Altiplano Hotel Boutique is #1 in Tarija

After staying in a few hotels around Bolivia last week we thought of  a few things that make us different (well actually 13 or more)...

1. Quality linen (between 600-1000 thread-count sheets depending on the room)

2. Imported towels and face cloths

3. Bedside lamps and a bedside clock

4. Woolen underlays on the beds

5. Electric blankets on the beds during the winter months

6. Fluffy duvets and plump feather pillows on the beds

7. Air conditioning in your room

8. Complementary filtered water and facial tissues in the room

9. Comprehensive guest information, including a Cable TV channel list

10. Liquid hand soap and fresh soap for the shower each day 

11. Quality toilet paper (don’t laugh, it is not that common)

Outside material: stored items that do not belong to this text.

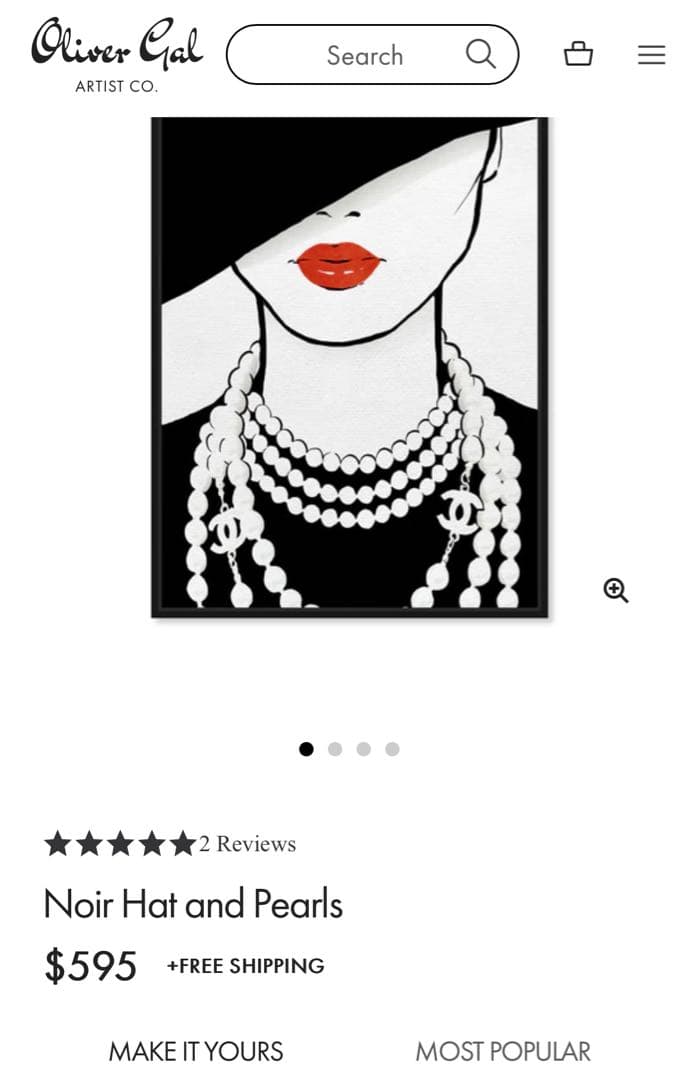Click the fifth rating star
699x1080 pixels.
pyautogui.click(x=182, y=843)
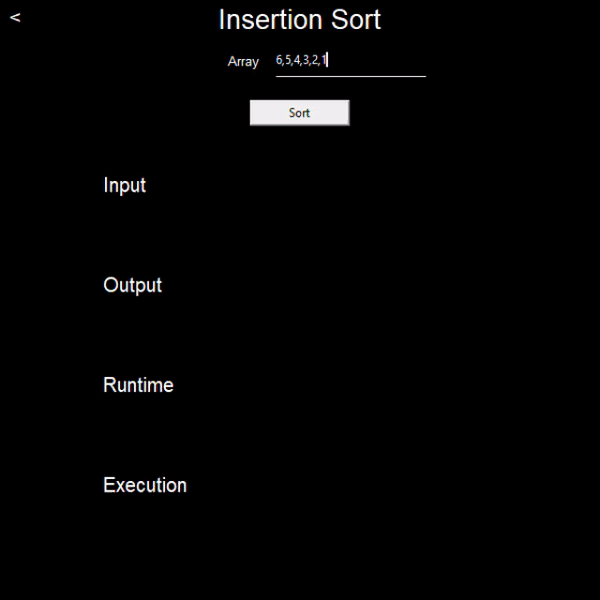This screenshot has width=600, height=600.
Task: Click the digit 6 starting the array value
Action: (x=279, y=60)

12. Real coffee and muesli at breakfast

13. A wardrobe and safe in your room

And it goes without saying that the beds are very comfortable, there is hot water, great showers with very good water pressure, and a DVD player and DVDs on request.

You also get personalized attention and recommendations on tours to take or restaurants to go to. And best of all, a sense that you are staying somewhere special.


So just go to our website and book the #1 hotel in Tarija for your next visit here.

If you are just thinking this is all to good to be true, check the reviews on TripAdvisor.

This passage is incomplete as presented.